Comparison of the role of tyrosine residues in human IgG and rabbit IgG in binding of complement subcomponent C1q

Abstract

Treatment of covalently cross-linked or heat-aggregated oligomers of human IgG with 4 mM-tetranitromethane aborgated their Clq-binding activity. In contrast, tetranitromethane modification of rabbit IgG oligomers, under identical conditions, had no effect upon their Clq-binding activity. The tetranitromethane treatment led to nitration of about ten tyrosine residues per IgG molecule in both species, and the modification was specific for tyrosine residues. Reduction of the nitrated protein with Na2S2O4 did not lead to recovery of Clq-binding activity in human IgG oligomers or to loss of activity in rabbit IgG oligomers.

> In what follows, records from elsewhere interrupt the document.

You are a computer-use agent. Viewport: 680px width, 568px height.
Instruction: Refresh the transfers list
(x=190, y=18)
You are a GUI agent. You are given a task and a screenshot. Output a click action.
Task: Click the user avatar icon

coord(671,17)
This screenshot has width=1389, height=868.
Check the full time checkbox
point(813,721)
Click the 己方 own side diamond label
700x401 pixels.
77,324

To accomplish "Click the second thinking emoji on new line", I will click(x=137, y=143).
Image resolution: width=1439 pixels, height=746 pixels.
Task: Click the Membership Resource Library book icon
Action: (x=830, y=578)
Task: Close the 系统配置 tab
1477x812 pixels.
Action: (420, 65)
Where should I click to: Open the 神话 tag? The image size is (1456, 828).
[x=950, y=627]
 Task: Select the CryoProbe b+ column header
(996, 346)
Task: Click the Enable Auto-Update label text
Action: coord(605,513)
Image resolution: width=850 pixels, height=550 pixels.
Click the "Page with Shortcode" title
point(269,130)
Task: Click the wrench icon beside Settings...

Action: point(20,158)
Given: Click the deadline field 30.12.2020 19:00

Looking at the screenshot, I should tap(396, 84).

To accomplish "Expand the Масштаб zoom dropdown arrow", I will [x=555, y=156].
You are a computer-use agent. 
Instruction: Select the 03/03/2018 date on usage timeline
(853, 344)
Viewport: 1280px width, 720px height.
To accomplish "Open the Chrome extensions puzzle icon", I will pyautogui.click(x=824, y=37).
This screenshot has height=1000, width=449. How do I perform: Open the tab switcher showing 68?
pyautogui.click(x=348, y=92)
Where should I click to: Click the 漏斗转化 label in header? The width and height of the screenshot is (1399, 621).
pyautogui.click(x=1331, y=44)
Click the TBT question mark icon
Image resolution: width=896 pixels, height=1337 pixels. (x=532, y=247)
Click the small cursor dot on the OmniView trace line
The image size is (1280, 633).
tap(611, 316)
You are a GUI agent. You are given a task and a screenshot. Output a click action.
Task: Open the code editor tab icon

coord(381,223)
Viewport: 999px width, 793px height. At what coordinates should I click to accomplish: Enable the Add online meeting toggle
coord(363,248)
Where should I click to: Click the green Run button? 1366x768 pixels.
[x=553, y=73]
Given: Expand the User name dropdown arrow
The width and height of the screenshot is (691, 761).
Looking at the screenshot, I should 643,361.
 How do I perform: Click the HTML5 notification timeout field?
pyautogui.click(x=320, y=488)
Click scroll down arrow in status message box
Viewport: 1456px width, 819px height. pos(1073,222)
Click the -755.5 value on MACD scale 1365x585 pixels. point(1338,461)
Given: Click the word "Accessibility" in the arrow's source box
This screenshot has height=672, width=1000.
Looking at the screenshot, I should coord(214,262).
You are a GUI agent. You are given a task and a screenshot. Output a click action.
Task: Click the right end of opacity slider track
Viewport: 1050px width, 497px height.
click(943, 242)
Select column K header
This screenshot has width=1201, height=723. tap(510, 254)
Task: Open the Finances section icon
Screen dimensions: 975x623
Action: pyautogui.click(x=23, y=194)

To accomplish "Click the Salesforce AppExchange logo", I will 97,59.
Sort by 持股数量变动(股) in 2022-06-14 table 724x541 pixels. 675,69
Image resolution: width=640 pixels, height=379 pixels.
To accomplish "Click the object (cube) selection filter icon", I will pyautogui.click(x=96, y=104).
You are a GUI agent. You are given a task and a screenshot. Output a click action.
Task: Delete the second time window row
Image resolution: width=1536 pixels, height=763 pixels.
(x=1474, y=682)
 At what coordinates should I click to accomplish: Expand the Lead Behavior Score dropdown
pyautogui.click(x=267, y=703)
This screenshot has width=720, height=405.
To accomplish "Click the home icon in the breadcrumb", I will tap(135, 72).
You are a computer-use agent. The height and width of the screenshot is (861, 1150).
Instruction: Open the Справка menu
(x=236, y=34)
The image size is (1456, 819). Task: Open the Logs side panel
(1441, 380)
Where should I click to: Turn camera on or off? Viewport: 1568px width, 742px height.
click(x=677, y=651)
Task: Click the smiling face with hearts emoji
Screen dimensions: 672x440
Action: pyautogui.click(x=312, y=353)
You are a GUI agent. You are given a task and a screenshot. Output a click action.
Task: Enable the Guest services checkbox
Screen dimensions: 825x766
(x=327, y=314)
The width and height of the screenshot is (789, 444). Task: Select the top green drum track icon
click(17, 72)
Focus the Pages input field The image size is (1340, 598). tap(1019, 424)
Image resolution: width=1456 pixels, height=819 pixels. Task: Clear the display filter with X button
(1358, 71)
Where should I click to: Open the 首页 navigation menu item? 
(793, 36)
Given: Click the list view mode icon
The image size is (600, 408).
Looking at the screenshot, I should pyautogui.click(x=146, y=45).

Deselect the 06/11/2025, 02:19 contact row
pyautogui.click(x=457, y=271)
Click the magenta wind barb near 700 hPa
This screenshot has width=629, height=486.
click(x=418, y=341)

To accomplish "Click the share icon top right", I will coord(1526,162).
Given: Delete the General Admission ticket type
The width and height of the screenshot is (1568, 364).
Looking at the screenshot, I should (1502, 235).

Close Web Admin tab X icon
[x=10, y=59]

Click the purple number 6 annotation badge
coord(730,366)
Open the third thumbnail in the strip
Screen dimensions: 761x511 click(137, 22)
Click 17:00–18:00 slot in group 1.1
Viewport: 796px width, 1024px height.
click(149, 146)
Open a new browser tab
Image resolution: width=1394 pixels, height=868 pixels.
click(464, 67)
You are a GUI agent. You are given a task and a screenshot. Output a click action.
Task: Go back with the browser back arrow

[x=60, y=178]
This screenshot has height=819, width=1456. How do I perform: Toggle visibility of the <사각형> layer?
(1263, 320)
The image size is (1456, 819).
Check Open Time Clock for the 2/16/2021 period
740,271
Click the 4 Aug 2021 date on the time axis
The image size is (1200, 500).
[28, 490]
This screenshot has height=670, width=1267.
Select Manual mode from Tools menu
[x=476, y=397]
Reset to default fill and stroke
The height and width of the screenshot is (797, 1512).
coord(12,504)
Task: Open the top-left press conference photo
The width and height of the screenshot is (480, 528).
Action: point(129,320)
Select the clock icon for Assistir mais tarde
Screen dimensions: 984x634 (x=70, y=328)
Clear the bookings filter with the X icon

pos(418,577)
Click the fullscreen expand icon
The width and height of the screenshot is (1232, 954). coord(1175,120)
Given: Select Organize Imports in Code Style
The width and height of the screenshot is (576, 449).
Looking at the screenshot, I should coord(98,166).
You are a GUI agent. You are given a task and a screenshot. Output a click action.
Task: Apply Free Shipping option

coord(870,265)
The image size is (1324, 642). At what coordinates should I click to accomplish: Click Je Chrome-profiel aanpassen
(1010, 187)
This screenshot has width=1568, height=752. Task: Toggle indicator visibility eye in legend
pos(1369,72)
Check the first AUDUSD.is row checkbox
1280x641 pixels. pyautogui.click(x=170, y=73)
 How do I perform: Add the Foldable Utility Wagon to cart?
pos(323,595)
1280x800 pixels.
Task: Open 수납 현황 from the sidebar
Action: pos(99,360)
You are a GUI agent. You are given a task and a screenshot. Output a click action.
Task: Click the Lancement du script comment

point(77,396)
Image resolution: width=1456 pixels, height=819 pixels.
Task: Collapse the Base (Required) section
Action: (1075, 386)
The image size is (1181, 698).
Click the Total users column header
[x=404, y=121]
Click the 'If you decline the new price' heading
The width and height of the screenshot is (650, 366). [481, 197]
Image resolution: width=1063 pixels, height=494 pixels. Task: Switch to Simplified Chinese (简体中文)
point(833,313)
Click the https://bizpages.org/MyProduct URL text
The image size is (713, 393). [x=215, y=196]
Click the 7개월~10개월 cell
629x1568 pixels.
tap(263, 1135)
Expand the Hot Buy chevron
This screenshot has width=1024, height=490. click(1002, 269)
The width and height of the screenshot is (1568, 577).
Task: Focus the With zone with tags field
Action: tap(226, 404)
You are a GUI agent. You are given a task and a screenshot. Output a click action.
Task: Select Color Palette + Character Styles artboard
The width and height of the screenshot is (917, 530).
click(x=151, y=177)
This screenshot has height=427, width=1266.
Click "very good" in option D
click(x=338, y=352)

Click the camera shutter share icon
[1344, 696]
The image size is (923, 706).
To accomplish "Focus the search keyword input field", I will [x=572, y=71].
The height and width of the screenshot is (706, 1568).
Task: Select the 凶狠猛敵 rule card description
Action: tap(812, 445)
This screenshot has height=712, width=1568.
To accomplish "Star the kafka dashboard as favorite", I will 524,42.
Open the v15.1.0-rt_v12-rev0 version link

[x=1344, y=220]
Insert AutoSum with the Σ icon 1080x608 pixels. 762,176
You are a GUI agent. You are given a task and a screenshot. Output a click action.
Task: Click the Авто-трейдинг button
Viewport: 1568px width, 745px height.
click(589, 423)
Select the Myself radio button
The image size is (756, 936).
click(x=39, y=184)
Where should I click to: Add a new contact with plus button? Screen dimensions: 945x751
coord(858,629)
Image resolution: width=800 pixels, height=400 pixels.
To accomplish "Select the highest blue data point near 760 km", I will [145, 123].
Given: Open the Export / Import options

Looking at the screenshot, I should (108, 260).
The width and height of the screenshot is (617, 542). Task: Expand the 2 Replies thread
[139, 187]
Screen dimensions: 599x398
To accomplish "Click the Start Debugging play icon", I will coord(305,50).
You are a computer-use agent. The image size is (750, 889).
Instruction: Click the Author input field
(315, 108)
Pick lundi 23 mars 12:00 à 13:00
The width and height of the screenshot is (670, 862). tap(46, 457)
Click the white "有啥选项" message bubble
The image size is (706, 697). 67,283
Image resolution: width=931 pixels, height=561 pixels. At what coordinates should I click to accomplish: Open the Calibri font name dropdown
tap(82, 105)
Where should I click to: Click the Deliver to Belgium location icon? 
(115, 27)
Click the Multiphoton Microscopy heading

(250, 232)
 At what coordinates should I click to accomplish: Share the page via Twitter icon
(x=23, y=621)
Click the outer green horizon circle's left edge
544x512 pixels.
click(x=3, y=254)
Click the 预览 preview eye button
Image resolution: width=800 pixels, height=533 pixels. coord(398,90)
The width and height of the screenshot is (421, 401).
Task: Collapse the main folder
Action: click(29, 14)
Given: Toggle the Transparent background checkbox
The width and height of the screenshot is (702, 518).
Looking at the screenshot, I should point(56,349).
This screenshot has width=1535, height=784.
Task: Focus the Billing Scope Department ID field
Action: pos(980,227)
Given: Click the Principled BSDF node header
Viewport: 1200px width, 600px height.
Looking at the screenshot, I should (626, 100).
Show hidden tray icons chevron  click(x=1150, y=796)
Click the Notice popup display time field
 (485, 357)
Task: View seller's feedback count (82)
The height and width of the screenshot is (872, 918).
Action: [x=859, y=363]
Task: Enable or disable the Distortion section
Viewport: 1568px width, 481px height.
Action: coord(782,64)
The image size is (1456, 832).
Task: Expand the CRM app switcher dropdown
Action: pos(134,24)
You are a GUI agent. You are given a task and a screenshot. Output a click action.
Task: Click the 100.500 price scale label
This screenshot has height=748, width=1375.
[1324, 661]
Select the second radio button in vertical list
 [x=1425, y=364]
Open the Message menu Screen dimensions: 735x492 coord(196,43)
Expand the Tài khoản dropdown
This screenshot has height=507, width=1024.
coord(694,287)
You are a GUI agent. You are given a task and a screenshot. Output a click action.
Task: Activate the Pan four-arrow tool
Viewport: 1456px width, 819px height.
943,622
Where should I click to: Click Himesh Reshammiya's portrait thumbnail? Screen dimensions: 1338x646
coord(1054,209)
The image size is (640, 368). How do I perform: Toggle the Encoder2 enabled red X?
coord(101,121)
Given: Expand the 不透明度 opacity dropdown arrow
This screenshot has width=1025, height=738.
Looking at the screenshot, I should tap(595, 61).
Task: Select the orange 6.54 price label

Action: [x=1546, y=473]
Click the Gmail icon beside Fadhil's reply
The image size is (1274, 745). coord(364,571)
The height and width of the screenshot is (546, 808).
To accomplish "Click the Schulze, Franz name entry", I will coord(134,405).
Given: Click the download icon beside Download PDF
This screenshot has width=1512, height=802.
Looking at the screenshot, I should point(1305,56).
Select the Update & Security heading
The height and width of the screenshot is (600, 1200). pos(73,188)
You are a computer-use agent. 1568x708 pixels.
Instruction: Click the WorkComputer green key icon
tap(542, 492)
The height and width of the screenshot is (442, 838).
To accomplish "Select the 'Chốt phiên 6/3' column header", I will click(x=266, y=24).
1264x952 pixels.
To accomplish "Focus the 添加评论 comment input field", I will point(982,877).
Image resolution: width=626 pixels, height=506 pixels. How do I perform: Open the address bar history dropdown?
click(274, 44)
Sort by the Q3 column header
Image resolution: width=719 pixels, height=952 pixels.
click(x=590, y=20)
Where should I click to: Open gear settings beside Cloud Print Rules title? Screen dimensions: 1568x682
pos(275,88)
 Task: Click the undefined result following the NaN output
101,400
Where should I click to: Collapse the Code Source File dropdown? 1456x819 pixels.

Tryptic peptides from the nitrated proteins were isolated and a peptide containing nitrotyrosine- 319 was recovered from human IgG, as well as peptides from both species corresponding to the region around nitrotyrosine-278. These data are consistent with the inactivation of Clq-binding activity in human IgG being the result of nitration of tyrosine-319; the rabbit IgG is unaffected by nitration because position 319 is phenylalanine. The evidence supports the Clq-receptor site proposed by Burton, Boyd, Brampton, Easterbrook-Smith, Emanuel, Novotny, Rademacher, van Schravendijk, Sternberg and Dwek [(1980) Nature (London) 288, 338-344]: residues 316-338.